Embedding container contains:

* embedding model
* tokenizer
* dependencies
* CUDA drivers (if needed)

You avoid overloading Airflow workers.

---

#### D. Auto-cleanup

```
is_delete_operator_pod=True
```

Pods are deleted after completion.

---

#### E. XCom passing → Pod arguments

You can pass documents from Airflow to the pod as arguments.

---

#### F. Retries (Airflow-level)

`retries=2` ensures Airflow re-runs the pod if it fails.

---

### 3. Example: embed.py

This script runs *inside* the Kubernetes pod.

```python
import json
import argparse
import numpy as np

parser = argparse.ArgumentParser()
parser.add_argument("--input-xcom")
parser.add_argument("--output-path")
args = parser.parse_args()

docs = json.loads(args.input_xcom)

# Fake GPU embedding (replace with real model)
embeddings = []
for d in docs:
    emb = np.random.rand(1536).tolist()
    embeddings.append({"doc_id": d["doc_id"], "embedding": emb})

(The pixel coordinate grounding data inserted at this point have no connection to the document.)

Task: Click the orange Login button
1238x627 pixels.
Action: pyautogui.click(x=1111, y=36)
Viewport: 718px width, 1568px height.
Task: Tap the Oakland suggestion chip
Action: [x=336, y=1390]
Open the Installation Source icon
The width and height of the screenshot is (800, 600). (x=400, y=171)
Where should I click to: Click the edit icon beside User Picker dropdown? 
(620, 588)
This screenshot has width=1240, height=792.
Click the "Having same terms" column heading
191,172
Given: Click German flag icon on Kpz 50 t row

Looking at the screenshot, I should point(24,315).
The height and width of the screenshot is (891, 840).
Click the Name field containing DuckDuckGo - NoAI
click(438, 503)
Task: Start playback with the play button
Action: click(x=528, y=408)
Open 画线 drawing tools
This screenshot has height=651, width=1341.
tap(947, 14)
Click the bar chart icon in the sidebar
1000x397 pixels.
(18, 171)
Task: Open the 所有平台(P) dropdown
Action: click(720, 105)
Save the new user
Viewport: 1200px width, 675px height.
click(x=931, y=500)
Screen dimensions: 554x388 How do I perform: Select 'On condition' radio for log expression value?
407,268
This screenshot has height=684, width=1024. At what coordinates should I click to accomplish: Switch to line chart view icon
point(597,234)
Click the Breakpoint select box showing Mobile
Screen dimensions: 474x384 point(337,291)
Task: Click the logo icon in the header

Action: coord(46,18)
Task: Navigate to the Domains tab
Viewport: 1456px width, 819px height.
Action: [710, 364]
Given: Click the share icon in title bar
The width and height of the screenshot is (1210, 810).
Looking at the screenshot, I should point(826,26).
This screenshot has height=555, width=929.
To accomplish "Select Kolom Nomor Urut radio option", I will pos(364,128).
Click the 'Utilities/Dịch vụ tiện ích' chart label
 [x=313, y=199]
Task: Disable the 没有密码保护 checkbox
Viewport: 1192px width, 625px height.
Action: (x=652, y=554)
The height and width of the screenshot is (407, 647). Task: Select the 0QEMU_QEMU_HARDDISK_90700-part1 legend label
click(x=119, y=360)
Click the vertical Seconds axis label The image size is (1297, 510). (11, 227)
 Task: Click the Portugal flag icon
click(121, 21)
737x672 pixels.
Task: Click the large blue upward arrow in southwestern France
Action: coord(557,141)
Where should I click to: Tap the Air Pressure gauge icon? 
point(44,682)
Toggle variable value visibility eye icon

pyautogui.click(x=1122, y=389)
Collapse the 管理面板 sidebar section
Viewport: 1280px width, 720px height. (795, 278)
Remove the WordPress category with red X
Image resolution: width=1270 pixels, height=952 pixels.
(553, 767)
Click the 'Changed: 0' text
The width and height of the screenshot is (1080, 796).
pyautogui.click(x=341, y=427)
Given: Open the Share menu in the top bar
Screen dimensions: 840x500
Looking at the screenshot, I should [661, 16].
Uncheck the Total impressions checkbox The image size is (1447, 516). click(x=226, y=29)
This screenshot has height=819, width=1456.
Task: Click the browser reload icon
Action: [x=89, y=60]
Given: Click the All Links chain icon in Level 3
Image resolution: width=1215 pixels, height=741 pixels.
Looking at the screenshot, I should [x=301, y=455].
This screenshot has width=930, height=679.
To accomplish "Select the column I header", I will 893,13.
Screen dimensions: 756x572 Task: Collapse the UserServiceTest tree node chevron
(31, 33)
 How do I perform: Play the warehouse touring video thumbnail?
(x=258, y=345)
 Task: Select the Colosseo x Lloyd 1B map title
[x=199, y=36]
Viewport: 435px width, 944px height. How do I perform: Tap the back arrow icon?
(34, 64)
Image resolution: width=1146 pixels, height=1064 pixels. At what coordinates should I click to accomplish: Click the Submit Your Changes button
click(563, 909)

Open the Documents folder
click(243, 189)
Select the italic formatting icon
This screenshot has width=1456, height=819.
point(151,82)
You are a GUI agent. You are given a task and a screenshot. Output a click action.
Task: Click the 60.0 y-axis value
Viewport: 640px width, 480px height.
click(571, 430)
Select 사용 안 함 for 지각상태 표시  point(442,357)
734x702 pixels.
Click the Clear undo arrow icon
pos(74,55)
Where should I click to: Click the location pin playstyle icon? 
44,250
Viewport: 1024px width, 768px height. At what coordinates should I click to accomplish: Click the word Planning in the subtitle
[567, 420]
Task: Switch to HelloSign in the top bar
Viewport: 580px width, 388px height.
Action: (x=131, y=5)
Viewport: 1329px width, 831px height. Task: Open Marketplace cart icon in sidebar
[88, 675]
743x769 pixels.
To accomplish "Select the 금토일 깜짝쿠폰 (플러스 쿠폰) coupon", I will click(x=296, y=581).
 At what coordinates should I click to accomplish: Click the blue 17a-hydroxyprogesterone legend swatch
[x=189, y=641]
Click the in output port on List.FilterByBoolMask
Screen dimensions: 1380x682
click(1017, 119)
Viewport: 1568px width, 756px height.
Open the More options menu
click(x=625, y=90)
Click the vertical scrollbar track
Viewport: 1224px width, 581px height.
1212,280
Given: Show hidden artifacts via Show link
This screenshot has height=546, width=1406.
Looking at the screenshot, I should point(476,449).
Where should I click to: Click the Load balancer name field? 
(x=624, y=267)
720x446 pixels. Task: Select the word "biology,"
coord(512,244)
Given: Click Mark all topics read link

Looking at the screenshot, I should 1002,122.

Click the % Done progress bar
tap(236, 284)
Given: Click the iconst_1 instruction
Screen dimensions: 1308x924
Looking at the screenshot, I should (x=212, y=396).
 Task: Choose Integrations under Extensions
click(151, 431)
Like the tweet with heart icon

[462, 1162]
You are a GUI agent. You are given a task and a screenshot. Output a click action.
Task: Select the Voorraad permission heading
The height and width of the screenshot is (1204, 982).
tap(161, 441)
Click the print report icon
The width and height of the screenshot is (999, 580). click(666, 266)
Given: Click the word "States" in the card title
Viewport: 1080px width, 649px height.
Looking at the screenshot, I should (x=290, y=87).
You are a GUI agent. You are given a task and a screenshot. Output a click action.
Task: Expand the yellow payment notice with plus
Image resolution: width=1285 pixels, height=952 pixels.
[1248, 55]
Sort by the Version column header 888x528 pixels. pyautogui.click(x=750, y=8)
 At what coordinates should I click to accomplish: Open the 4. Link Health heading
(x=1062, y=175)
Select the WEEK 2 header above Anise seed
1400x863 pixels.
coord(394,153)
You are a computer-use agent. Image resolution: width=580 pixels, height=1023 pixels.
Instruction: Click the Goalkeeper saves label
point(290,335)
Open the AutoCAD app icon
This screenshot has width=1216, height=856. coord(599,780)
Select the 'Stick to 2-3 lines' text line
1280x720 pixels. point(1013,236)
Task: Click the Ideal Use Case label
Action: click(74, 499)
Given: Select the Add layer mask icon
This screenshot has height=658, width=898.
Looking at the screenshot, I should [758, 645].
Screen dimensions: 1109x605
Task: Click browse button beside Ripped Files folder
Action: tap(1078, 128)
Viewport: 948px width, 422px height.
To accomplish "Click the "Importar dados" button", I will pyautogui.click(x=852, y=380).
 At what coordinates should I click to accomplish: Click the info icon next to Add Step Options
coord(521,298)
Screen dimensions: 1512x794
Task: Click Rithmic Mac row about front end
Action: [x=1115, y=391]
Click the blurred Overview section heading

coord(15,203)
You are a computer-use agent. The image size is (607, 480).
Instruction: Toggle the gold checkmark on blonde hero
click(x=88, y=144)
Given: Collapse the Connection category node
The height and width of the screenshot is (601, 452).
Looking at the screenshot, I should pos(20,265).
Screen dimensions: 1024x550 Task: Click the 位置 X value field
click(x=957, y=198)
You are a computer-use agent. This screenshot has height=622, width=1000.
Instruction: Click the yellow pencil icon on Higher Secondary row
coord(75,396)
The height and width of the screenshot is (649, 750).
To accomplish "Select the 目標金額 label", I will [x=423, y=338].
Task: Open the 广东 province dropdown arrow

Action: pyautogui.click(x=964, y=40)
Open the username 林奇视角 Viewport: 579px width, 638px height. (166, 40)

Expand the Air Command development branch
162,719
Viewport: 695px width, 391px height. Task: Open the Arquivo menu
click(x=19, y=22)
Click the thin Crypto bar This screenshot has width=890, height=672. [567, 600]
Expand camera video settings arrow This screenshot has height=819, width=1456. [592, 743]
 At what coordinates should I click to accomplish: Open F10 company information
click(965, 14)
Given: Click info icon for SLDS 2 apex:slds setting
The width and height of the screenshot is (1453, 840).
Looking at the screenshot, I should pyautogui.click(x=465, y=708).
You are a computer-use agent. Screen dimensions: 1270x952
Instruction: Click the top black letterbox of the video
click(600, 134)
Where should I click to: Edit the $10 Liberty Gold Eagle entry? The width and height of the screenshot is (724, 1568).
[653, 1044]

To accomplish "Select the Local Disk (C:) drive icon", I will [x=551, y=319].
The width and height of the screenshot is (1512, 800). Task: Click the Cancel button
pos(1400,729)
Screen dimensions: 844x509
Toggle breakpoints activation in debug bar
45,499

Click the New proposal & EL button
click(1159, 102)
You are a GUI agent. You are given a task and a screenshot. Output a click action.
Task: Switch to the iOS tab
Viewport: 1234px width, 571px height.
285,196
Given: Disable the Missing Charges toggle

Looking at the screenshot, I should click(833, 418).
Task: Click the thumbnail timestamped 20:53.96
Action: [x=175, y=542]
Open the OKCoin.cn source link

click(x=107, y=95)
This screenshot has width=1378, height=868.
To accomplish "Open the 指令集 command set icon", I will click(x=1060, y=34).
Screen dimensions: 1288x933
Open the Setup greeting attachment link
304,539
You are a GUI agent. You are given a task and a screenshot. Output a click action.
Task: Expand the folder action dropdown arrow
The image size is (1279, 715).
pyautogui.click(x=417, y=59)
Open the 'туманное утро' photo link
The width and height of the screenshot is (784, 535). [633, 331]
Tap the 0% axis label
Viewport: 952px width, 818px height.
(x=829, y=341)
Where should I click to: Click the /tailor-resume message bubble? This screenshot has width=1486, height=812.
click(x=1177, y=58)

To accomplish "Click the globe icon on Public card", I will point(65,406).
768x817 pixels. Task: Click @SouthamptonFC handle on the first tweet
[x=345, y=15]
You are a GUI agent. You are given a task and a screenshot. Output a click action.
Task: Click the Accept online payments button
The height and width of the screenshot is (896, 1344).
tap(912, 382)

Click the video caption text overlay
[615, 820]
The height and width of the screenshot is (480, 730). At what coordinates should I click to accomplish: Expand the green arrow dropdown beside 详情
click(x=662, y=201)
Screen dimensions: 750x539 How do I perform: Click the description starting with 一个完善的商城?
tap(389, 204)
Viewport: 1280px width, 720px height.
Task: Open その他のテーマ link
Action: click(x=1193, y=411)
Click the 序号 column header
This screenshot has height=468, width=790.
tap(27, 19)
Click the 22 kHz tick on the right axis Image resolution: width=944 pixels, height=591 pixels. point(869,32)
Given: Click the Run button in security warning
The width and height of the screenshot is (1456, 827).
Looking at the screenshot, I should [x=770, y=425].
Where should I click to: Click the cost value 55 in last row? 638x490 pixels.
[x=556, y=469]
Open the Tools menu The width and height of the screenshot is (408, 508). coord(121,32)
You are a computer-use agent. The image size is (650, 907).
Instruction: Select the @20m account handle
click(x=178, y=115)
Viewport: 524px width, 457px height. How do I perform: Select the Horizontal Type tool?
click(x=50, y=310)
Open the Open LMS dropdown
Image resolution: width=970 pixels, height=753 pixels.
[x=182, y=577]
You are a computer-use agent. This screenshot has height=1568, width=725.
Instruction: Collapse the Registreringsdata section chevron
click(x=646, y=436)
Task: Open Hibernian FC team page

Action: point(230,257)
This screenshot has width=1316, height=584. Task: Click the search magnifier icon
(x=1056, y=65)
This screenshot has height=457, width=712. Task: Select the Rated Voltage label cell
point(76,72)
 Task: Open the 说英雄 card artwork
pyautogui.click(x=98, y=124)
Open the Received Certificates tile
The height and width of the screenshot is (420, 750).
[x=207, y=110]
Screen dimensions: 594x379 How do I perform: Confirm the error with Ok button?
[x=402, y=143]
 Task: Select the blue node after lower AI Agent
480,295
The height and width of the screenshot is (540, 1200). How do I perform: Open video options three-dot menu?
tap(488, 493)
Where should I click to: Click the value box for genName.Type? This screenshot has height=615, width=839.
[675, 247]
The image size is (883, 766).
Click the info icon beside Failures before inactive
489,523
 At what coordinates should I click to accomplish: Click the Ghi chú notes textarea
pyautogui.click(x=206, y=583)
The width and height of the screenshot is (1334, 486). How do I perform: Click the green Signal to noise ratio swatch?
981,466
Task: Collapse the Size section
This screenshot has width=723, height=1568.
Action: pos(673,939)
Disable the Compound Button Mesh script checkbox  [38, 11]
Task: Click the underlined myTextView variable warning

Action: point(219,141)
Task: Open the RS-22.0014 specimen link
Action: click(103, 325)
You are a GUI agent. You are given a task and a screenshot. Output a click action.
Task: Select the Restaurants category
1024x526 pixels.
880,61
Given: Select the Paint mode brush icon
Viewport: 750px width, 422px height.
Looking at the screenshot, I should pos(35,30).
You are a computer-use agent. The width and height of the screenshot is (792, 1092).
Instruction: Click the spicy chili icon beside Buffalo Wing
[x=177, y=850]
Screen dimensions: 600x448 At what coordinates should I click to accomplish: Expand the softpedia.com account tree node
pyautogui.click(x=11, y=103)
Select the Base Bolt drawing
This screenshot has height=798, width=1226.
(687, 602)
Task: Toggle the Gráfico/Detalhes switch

with open(args.output_path, "w") as f:
    json.dump(embeddings, f)

print("Embedding completed inside GPU pod")
```

In reality, replace this with:

* OpenAI embedding calls
* Local embedding model (Jina, SentenceTransformers, LlamaIndex)
* TensorRT optimized encoder
* Custom PyTorch model

---

### Typical Use Cases in GenAI Ingestion

| Task                      | Should run in CPU? | Should run in GPU pod? |
| ------------------------- | ------------------ | ---------------------- |
| PDF parsing               | CPU                | No                     |
| OCR                       | CPU or GPU         | Yes (GPU recommended)  |
| Noise removal             | CPU                | No                     |
| Chunking                  | CPU                | No                     |
| Dedup & similarity checks | CPU                | Sometimes              |
| Embedding generation      | No                 | **Yes**                |
| Vector DB writes          | CPU                | No                     |
| Reranking                 | No                 | Optional               |

Embedding is typically the heavy GPU-bound stage → KubernetesPodOperator is ideal.

---

### 5. Production Considerations

#### A. Node selectors for GPU nodes

```
node_selector={"gpu": "true"}
```

#### B. Tolerations for GPU node pools

Allows pods to run only on GPU nodes.

#### C. Use Kubernetes Secrets

Inject OpenAI keys or auth tokens securely.

#### D. Artifact storage

Use S3/GCS for passing embeddings back to Airflow.

#### E. Logging

`get_logs=True` streams pod logs to Airflow UI.

#### F. Batch splitting

Large ingestion → multiple embedding pods launched in parallel.